Terroryści zaatakowali jeden z kościołów katolickich w syryjskich mieście Aleppo w rejonie najbardziej krwawych walk. Dżihadyści zrzucili bombę na świątynię podczas trwania Mszy Świętej.

Jak podało Radio Watykańskie, w czasie trwania niedzielnej Mszy dżihadyści zaatakowali katolicki kościół w Aleppo. Ze swych pozycji w sąsiedniej dzielnicy na dach świątyni zrzucili butlę z gazem, która na szczęście wybuchła z opóźnieniem, co znacznie ograniczyło skutki eksplozji. W liturgii uczestniczyło ponad 400 osób. Sześć z nich zostało lekko rannych.

„Kiedy udzielałem Komunii, zadrżała ziemia, a z dachu posypał się gruz i przez pył nic nie było widać” – mówi proboszcz zaatakowanego kościoła p.w. św. Franciszka. Ojciec Ibrahim Alsabagh zauważył, że czas ataku nie został wybrany przypadkowo i gdyby gaz wybuchł wcześniej, doszłoby do masakry. Wierni, którzy następnego dnia tłumnie uczestniczyli w porannej Mszy, są przekonani, że swym płaszczem ochroniła ich Matka Boska.

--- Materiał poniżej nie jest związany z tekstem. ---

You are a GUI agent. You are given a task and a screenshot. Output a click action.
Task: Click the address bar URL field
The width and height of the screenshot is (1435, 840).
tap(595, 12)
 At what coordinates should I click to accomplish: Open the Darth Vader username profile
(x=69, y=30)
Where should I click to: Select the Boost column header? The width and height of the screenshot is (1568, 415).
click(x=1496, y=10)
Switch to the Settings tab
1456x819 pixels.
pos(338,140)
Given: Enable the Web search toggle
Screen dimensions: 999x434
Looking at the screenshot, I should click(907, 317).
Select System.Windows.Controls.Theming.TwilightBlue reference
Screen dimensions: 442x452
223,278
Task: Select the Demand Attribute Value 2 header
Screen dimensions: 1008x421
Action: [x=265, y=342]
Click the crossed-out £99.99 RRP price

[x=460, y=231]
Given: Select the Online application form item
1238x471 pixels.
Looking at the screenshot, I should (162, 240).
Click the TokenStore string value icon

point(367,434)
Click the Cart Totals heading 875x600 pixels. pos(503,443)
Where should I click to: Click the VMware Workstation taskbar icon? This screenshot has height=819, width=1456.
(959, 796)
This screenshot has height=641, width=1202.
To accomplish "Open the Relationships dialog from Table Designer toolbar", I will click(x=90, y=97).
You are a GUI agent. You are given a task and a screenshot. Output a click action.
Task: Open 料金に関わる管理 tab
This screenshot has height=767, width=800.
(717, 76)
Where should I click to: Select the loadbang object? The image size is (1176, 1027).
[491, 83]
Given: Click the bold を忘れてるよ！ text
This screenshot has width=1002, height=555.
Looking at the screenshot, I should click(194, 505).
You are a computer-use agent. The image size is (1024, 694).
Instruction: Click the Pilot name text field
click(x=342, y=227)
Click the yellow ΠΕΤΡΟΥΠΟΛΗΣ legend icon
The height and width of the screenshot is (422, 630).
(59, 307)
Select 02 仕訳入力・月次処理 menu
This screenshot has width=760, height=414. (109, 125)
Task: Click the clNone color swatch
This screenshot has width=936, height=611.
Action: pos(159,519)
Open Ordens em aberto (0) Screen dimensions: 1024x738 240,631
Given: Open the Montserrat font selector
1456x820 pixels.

Przyczyną ataku było prawdopodobnie ogromne zaangażowanie proboszcza w promowanie dialogu międzyreligijnego, szczególnie przez niesienie pomocy wszystkim potrzebującym bez względu na wyznawaną przez nich wiarę.

Nie ma co do tego wątpliwości sam duchowny:

„Tzw. Państwo Islamskie chce wyeliminować z Syrii wszelkie oznaki dialogu, pojednania i otwartości na innych” – podkreśla franciszkanin.